> ASSIGNED TASK 1:
Repeat everything in the sleep apnea abstract from "Received Date: March" down to "Med 7: 1-8." word for word.
> ASSIGNED TASK 2:
Render this sentence from the sleep apnea abstract in Spanish: "Fifty subjects with newly diagnosed OSA and fifty healthy individuals were enrolled."

> TEXT:
● ● ● ● ● ● ●

Received Date: March 12, 2021 Accepted Date: April 12, 2021 Published Date: April 14, 2021

doi: 10.17303/jcvm.2021.7.105

Citation: Wang Hao-hua (2021) Effect of Nasal Continuous Positive Airway Pressure on Plasma Asprosin, Chemerin and ANGPTL4 Levels in Patients with Obstructive Sleep Apnea. J Cardio Vasc Med 7: 1-8.

Abstract

Aim: Obstructive sleep apnea (OSA) is associated with insulin resistance and cardiovascular disease. Adipokine has been suggested to play a role in the development of these diseases through their role in regulating the metabolism of plasma lipid molecules. This study was designed to evaluate the effect of nasal continuous positive airway pressure (CPAP) on plasma asprosin, chemerin and angiopoietin-like 4(ANGPTL4) levels in patients with OSA.

Method: Fifty subjects with newly diagnosed OSA and fifty healthy individuals were enrolled. Patients were admitted with nasal CPAP treatment for 6 months. Plasma asprosin, chemerin and ANGPTL4 levels, as well as brachial–ankle pulse wave velocity (ba-PWV) and ankle–brachial index (ABI), were measured at baseline and after treatment.

Results: Plasma chemerin levels, BMI, HOMA-IR and ba-PWV were significantly higher (P< 0.05, respectively), whereas plasma asprosin, ANGPTL4 levels and ABI were significantly lower in patients with OSA than those in healthy individuals (P< 0.05, respectively). After treatment, the patients showed higher plasma asprosin ANGPTL4 levels, and ABI (p<0.05), while plasma chemerin levels, BMI, HOMA-IR and ba-PWV were lower (p<0.05). The changes in HOMA-IR, ba-PWV and ABI were correlated with the changes in plasma asprosin, chemerin and ANGPTL4 levels over the study period (p<0.05).

● ● ● ● ● ● ●

> SOURCE MATERIAL:
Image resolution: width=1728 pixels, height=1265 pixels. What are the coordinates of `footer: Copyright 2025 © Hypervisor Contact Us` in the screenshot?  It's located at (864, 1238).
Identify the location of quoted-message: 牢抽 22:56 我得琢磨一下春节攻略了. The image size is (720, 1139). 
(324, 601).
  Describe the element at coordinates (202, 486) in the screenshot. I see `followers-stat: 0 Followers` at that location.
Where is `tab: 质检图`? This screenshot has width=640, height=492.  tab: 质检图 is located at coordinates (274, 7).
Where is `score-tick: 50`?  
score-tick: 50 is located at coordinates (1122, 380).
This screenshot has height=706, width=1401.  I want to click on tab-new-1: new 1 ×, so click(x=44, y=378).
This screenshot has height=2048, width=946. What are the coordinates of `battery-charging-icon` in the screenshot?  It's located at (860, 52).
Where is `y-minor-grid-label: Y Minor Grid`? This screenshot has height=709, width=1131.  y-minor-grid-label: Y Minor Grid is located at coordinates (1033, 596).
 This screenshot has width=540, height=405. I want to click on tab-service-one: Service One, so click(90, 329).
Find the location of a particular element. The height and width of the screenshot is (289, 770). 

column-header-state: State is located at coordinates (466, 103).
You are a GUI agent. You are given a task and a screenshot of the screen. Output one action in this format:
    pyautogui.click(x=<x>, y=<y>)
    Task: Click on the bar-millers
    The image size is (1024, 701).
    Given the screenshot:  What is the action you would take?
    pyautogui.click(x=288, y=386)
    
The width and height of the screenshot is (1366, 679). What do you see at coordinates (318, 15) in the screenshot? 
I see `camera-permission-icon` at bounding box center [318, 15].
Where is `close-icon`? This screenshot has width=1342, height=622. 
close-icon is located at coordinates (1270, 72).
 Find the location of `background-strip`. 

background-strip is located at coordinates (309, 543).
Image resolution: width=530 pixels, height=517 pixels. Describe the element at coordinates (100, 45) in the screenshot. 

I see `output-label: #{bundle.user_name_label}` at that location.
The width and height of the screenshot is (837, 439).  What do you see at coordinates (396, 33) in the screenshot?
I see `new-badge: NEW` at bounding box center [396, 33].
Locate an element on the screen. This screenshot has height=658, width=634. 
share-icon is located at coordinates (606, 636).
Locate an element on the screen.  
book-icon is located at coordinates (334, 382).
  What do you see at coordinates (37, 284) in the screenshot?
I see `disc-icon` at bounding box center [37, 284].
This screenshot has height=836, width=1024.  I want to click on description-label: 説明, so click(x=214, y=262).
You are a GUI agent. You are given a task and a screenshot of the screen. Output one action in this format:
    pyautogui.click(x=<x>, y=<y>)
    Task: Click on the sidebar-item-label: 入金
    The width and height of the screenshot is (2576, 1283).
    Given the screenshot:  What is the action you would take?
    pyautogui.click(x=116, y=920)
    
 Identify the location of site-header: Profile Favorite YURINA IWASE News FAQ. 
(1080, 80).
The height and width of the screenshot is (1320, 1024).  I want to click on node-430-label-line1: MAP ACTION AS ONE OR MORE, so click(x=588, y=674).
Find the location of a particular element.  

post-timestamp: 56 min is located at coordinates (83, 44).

● ● ● ● ● ● ●

> RESPONSE BOX 1:
Received Date: March 12, 2021 Accepted Date: April 12, 2021 Published Date: April 14, 2021

doi: 10.17303/jcvm.2021.7.105

Citation: Wang Hao-hua (2021) Effect of Nasal Continuous Positive Airway Pressure on Plasma Asprosin, Chemerin and ANGPTL4 Levels in Patients with Obstructive Sleep Apnea. J Cardio Vasc Med 7: 1-8.

> RESPONSE BOX 2:
Se incluyeron cincuenta sujetos con AOS de diagnóstico reciente y cincuenta individuos sanos.